Twelfth Night: What’s Love Got to Do, Got to Do with It?

Ask the person on the street what type of play Twelfth Night is, and you’ll most likely get something along the lines of “romantic comedy” (granted that street might need to be Broadway, but I’m talking a person with a reasonable level of cultural literacy). And I’d agree with that assessment.

Twelfth Night does have a lot of love-talk in it. By my rough count, the word “love” is used nearly 100 times in the play (well, 95, but I’m a-roundin’ up!). It should come as no surprise whatsoever that the three characters who make up our love-triangle have the most usages, accounting for over a half of the total: Viola/Cesario uses the word 28 times, Orsino 21, and Olivia 11. After that there’s not much… Feste has six usages (but given the fool’s an entertainer/singer, I almost want to discount him. Also with six is Antonio, and hot on his heels is Malvolio with four.

In the average, typical, run-of-the-mill romantic comedy, we’re usually talking about a heterosexual love where the male pursues the female, and occasionally vice versa.

Twelfth Night is not average, typical, or run-of-the-mill. Remember a while back, when we looked at the concept of title, and I discussed the idea of the social order in the world of the play being turned upside-down?

Well, consider romance as part of that social order.

Yes, male Orsino pursues female Olivia, but before this play is over, he will have another love that “screws (him) from (his) true place in (Olivia’s) favor” (V.i.120). That person is the object of his “love” (V.i.116), whom Orsino “tender(s) dearly” (V.i.123) and “do(es) love” (V.i.127). But as far as Orsino knows, this object of love is not a woman but a young man, albeit one with a more effeminate appearance:

                            Diana’s lip
Is not more smooth and rubious, thy small pipe
Is as the maiden’s organ, shrill and sound,
And all is semblative a woman’s part.
  • I.iv.31-4

These are Orsino’s own words, and Malvolio’s description is no more manly:

’Tis with him in standing water, between boy and man.
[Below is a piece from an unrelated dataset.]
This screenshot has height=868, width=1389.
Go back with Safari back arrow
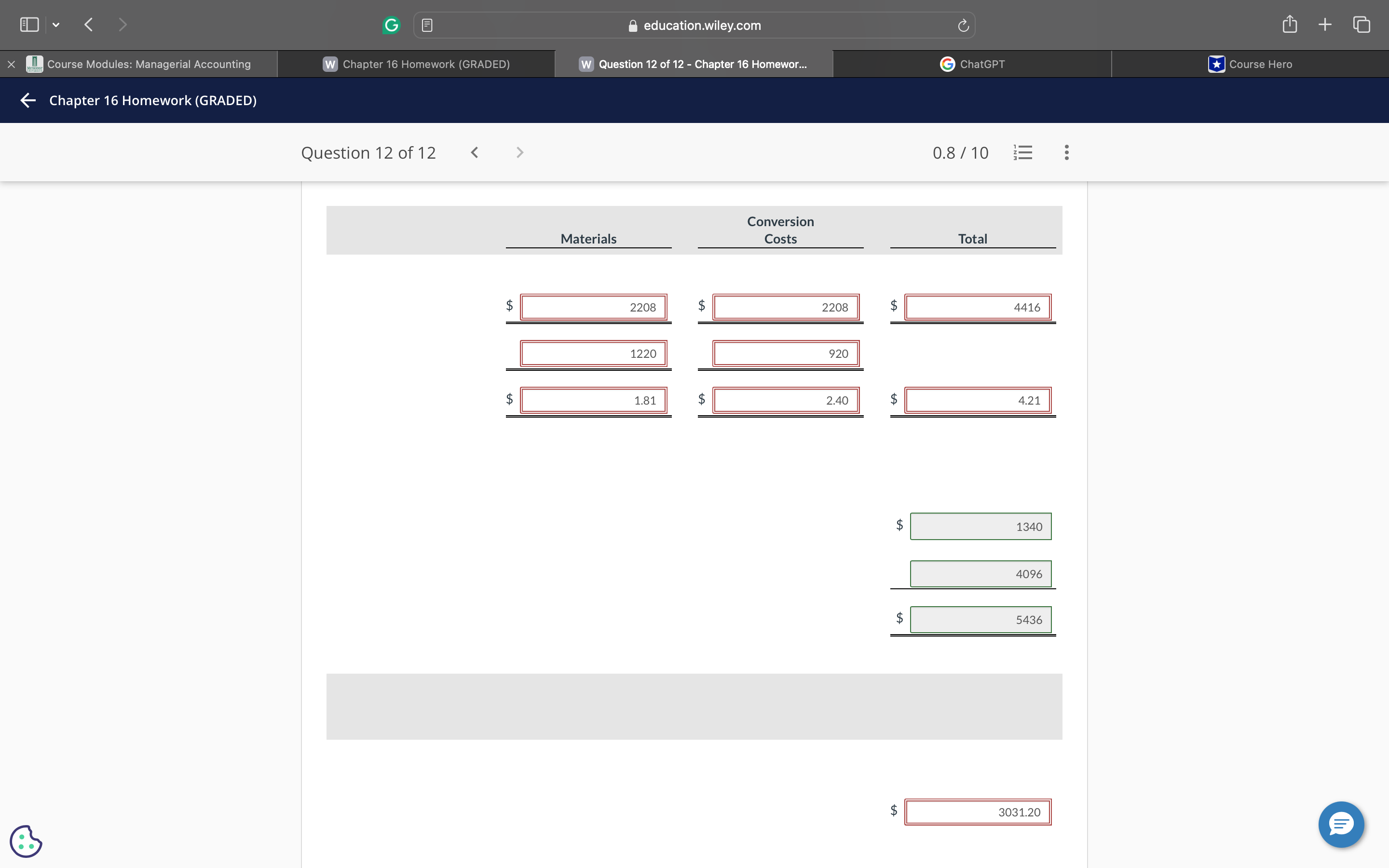[88, 25]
He is very well-favored, and he speaks very shrewishly. One would think his mother’s milk were scarce out of him.
  • I.v.153-6

Regardless, it doesn’t take much convincing for Orsino to move on from loving Olivia, the fully grown woman, to loving Viola, the girl would would be boy. Of course, Orsino says that he wishes to “see (Viola) in (her) woman’s weeds” (V.i.268), he is also more than willing to refer to her as Cesario until “in other habits (she is) seen” (V.i.380)

And of course Olivia will end the play married to the young man Sebastian, but the version of him with whom she “so quickly … catch(es) the plague” (I.v.284) of love is actually a woman. Cesario has “perfections” (I.v.285), a quality that can be seen as a “ condition of being completed” (“perfection, n.; 1a” Oxford English Dictionary Online. Oxford University Press, December 2014. Web. 2 February 2015.), a fully realized combination of both male and female (think hermaphroditic here). After all, remember that Sebastian describes himself as “much resembl(ing)” (II.i.23-4) Viola, a “beautiful” (II.i.24) girl. Viola as Cesario looks like Sebastian, who in turn looks like a girl. Olivia may wed the male, but only one who looks like a beautiful girl. In both these cases, there is a layer of homosexuality and possibly transvestism that skews the view of traditional romance.
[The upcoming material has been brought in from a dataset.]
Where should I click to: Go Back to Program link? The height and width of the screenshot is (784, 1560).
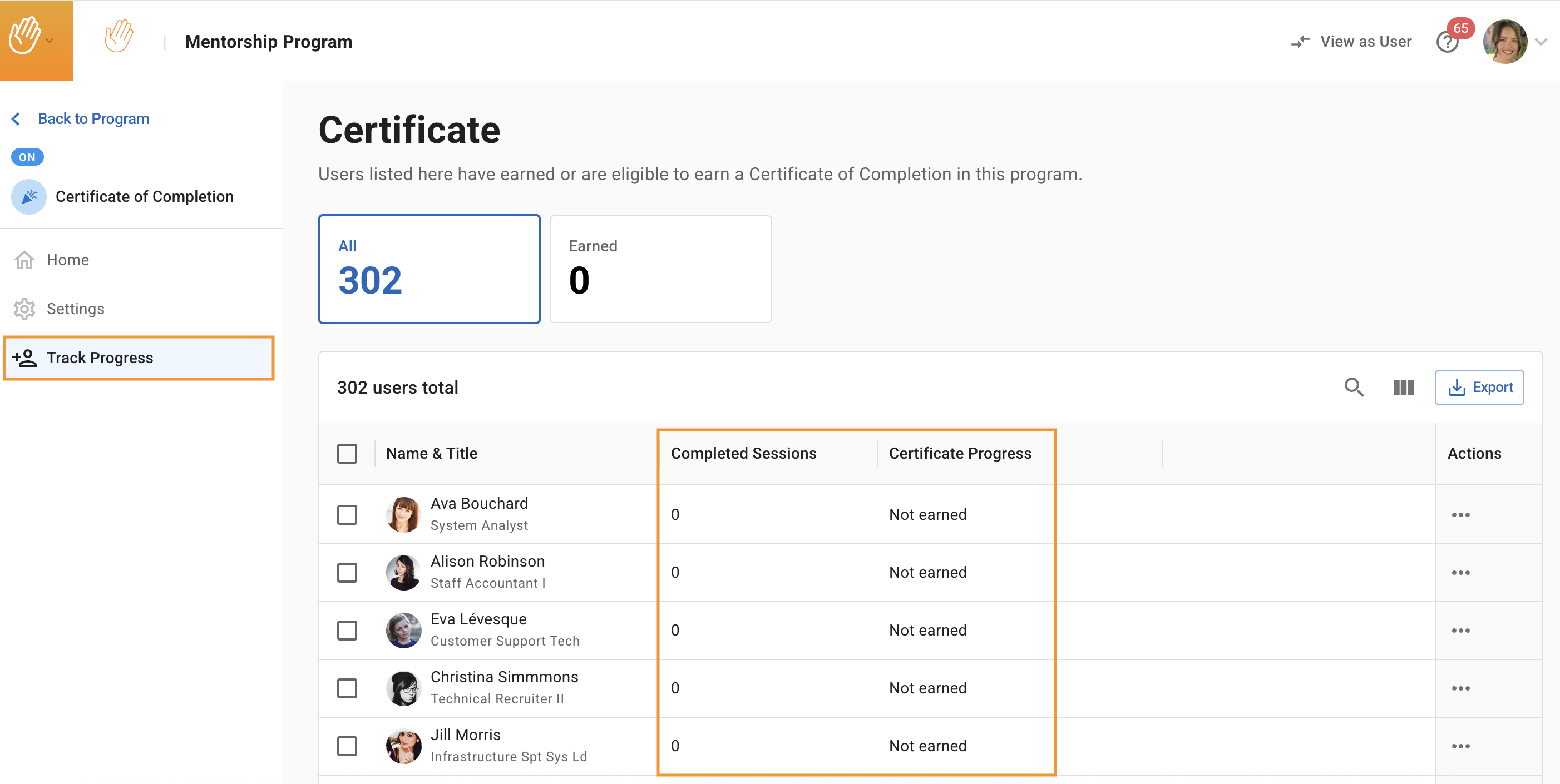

And what of Sebastian? He’s beautiful, but more than that, he’s effeminate, continuing to cry over the loss of his sister (“drown her remembrance with more [salt water]” [II.i.29]), and “so near the manners of (his) mother” (II.i.37). If Sebastian weds Olivia, it’s only because she mistakes him for Cesario. Who does Sebastian pursue? No one. And yet he is pursued. In a wonderfully ambiguous bit of sexual identity, Antonio harbors “love” (II.i.32) for Sebastian, and “adore(s him) so” (II.i.43) that he will follow him into danger. The love is so obvious and “willing” (III.iii.11), that even Sebastian makes note of it (“your love” [II.i.7]). I don’t want to tip my hand too much for a later blog entry, but their conversation after reaching Orsino and Olivia’s town has many bawdy implications (Sebastian wanting to go out sightseeing while Antonio wants to get Sebastian into his lodging; there is the possible attempt by Antonio to impress Sebastian with his martial prowess, and I don’t even want to get into the idea of of Sebastian holding Antonio’s purse… yet).
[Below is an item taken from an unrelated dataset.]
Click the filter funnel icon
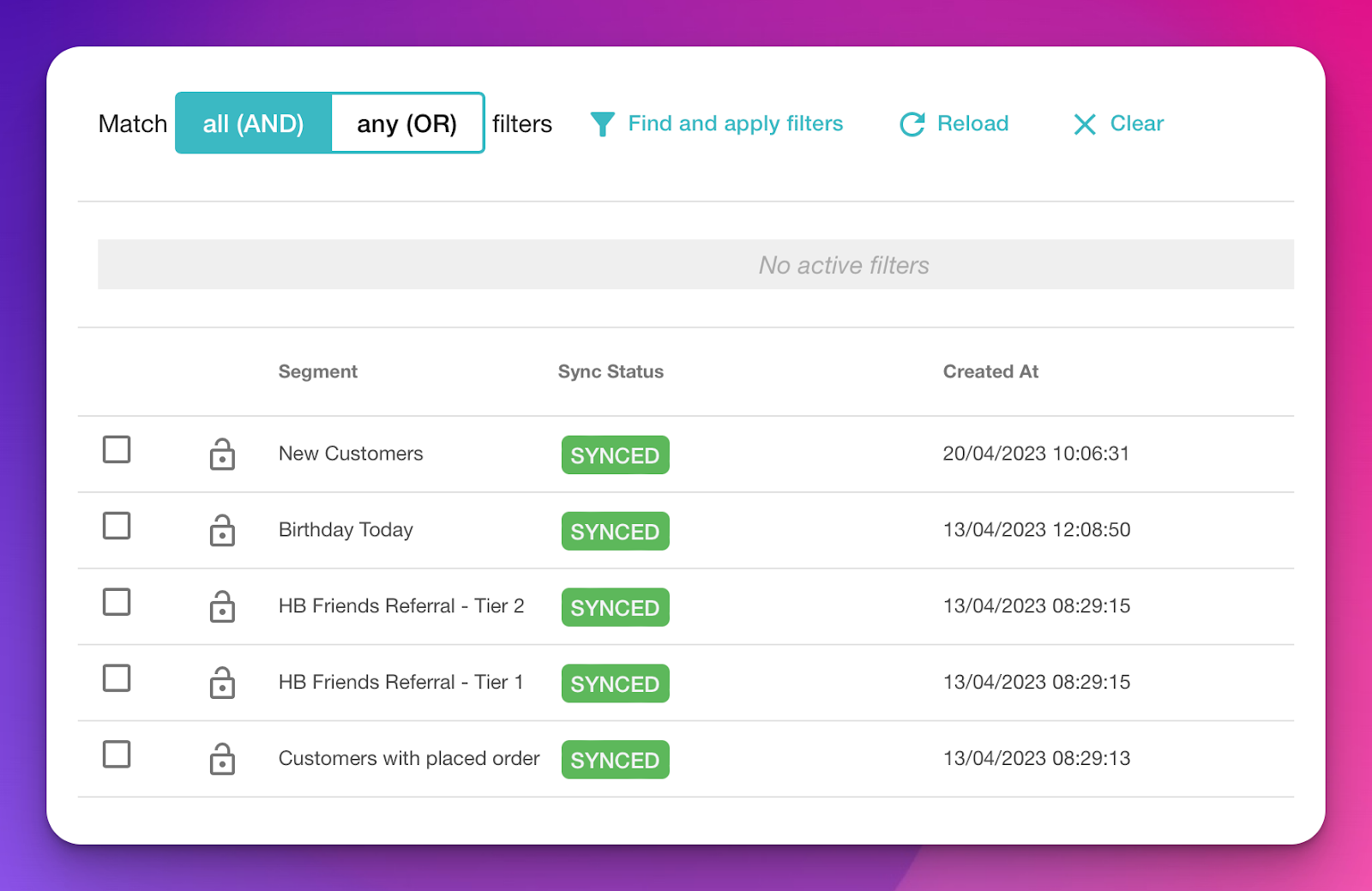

The final variety of love in the play is Malvolio’s “self-love” (I.v.86). Maria describes the steward as being

the best persuaded of himself, so crammed, as he thinks, with excellencies, that it is his grounds of faith that all that look on him love him.
  • II.iii.139-41

And of course, it’s that egotism that she uses against him.

So the romantic world of Twelfth Night is like its social order: at times, seemingly normal, but also upside-down and side-ways (homosexual with a hint of transvestism thrown in) and inside-out (self-love).